A Sparkling Vintage Life

In THE ROSE KEEPER, Clara’s neighbor Laurie gets a job at the local Western Electric manufacturing facility called the Hawthorne Works (the town of Cicero was originally named Hawthorne) or just “the Western.” Since the time period is World War II, she’s working on a government defense project that is “hush, hush.”

But for most of the twentieth century, the Western Electric Company was Cicero’s primary employer. It was the chief manufacturer of telephone equipment for the Bell Telephone System (later AT&T)  and other consumer goods, such as electric fans and refrigerators. According to the Encyclopedia of Chicago, Western Electric “pioneered new technologies such as the high-vacuum tube, the condenser microphone, and radio systems for airplanes.”

The sprawling Hawthorne Works was considered a state-of-the-art facility when it opened in 1905. At its peak, it employed 45,000 workers.  It closed in 1984 with the dismantling of the Bell System. Today the property is the site of a shopping center, with only the water tower remaining from the original structure.


Photo source: Forgotten Chicago


Photo source: MrHarman, CC BY-SA 3.0 <https://creativecommons.org/licenses/by-sa/3.0>, via Wikimedia Commons


People who worked at Western Electric, including several members of my own extended family, tended to speak of it fondly of it. A 1932 company publication called “Hawthorne: A City Within a City” described it thusly:

“Physically, Hawthorne is a modern industrial plant with 86 buildings containing over 3,000,000 square feet of available floor space. One never suspects in viewing the exterior that behind these buildings is an inner court, beautifully landscaped. There are winding streets and sidewalks, and seas of green lawns dotted with floral islands. Hawthorne is, in fact, a city in itself. It has its own police staff, a fire department, a completely equipped hospital, cooperative stores, a laundry, a railroad, a power house, a gas works, restaurants, and even its own water supply. Each month enough electricity is used to illuminate 450,000 average homes—enough to take care of a city the size of Memphis, Tennessee. In the same period gas enough to supply a city as large as Dallas, Texas, is generated and consumed.”

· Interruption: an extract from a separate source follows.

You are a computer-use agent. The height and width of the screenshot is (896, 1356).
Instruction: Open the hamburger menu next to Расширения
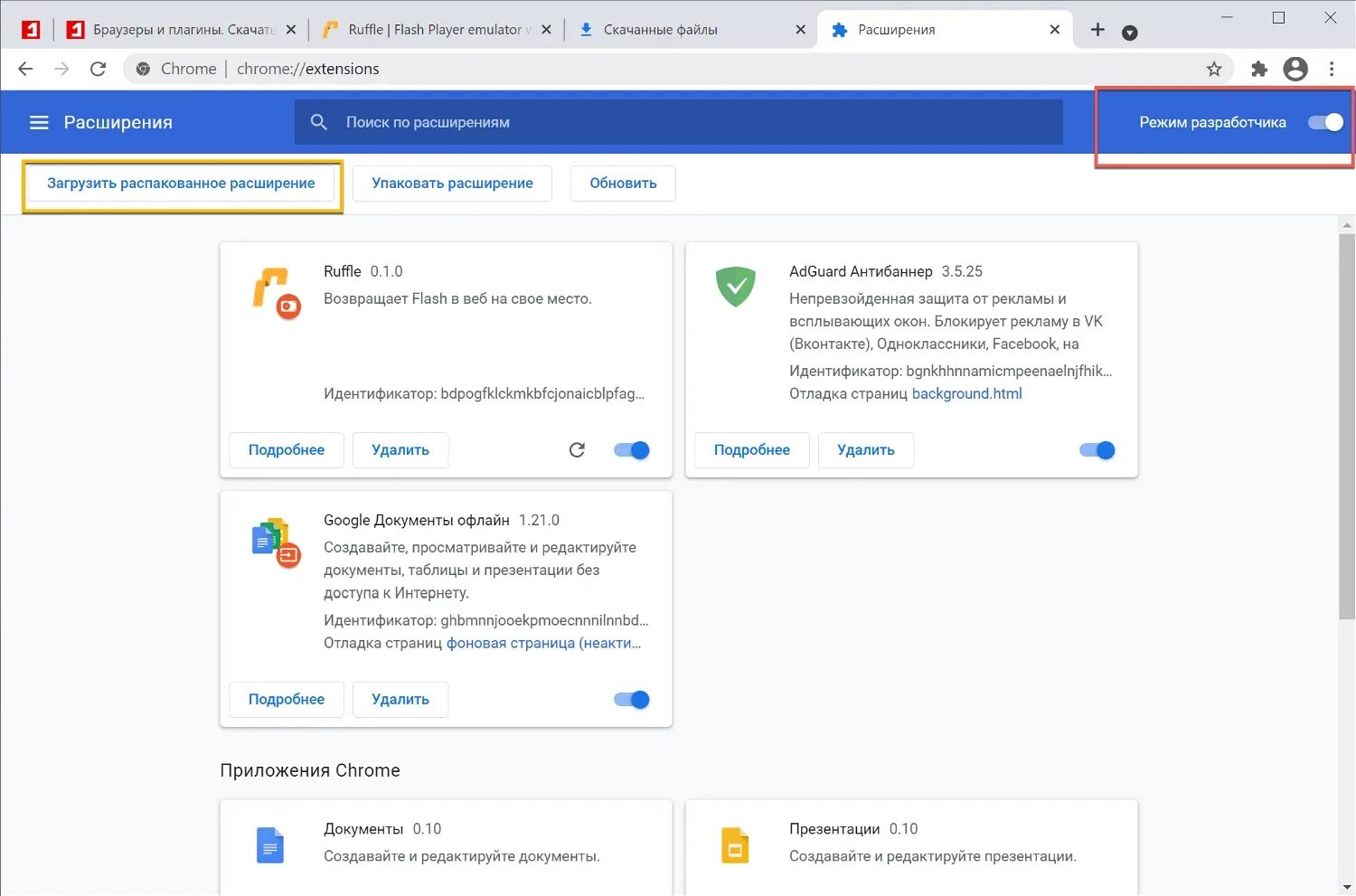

The company provided many benefits to its employees, taking a paternalistic approach that some today call “welfare capitalism.” Perks included death and insurance benefits, home loans, social clubs, night classes, and sports teams. Even after the ill-fated picnic of 1915, the employee-run Hawthorne Club continued to organize social events like dances and trips to Riverview Park and Wrigley Field.

In 1925, Elton Mayo of Harvard University conducted well-known industrial studies at the Hawthorne Works. One lasting outcome of those studies was “the Hawthorne effect,” in which individuals adjust their behavior when they’re aware of being watched. Industrial scholars continue to debate and discuss the methodology and results of these studies.

Many artifacts and documents pertaining to the Western Electric Company can be viewed at the Hawthorne Museum operated by Morton College in Cicero, Illinois.